David Sans fought to hold onto his $722-a-month apartment at Douglaston Development’s Ohm rental tower in Chelsea after a state audit last year found he was among at least 160 tenants who has six-figure incomes but lived in affordable buildings across the city, court records show.
The court ruled that Sans lacked a valid explanation for why estimated income grew on later filings. An attorney for the tenant said he disagreed with the court’s ruling and would seek an opportunity to reargue the case.
Sans claimed that Douglaston needed to serve a “notice to cure” in order to evict him on the grounds that he breached his lease.
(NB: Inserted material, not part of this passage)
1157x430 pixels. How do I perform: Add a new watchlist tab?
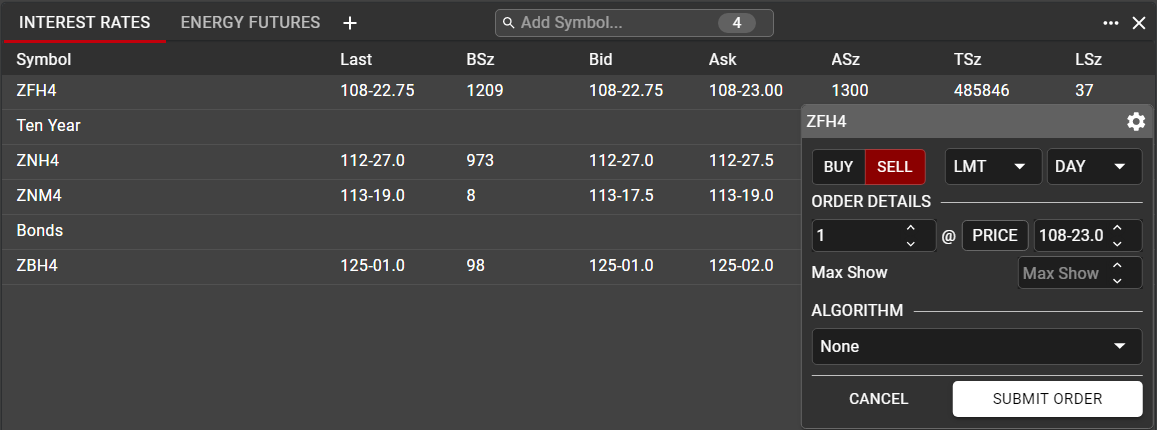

But the landlord’s attorneys were able to argue that Sans’ misrepresentations threatened the building’s valuable low-income tax credits.
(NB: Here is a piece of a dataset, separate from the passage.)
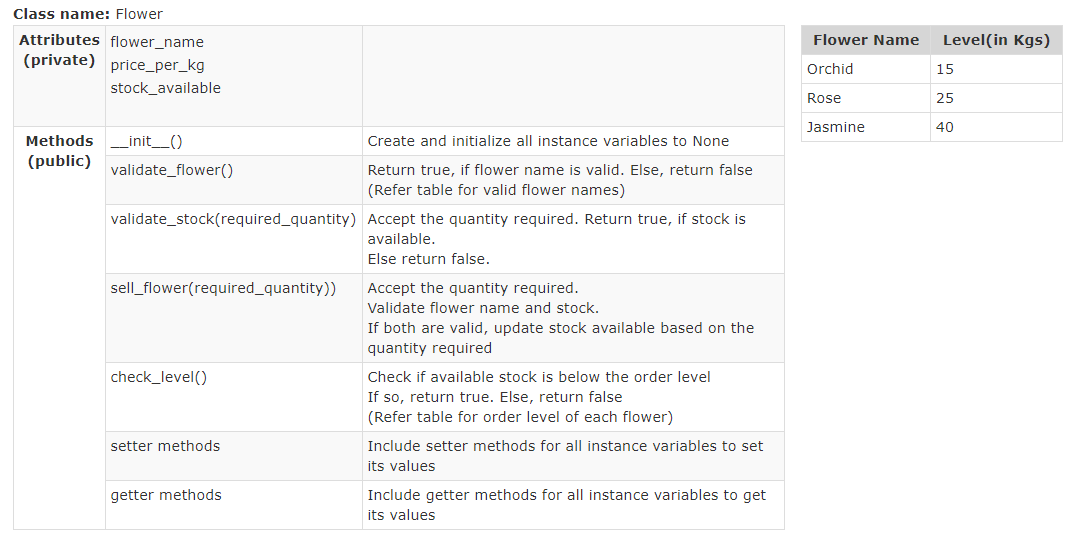Click the Level(in Kgs) column header

pyautogui.click(x=996, y=40)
“This ruling provides owners with an avenue to act swiftly when false statements by low-income tenants jeopardize valuable low-income housing tax credits,” said Howard Kingsley of Rosenberg & Estis who represented Douglaston.
An audit released last year by state Comptroller Thomas DiNapoli revealed that Sans claimed a full-time salary of $24,745 when he applied for one of the affordable apartments at Douglaston’s 34-story tower at 312 11th Avenue in 2012, when in fact he made eight times as much.
When Sans came up for recertification he provided a 2012 tax return showing his income had jumped to $238,000 – a figure that would make him ineligible for one of the building’s affordable units. The next hear he claimed he got a job as a top executive at Mount Sinai Hospital three months after landing his affordable apartment, and reported income of $456,502.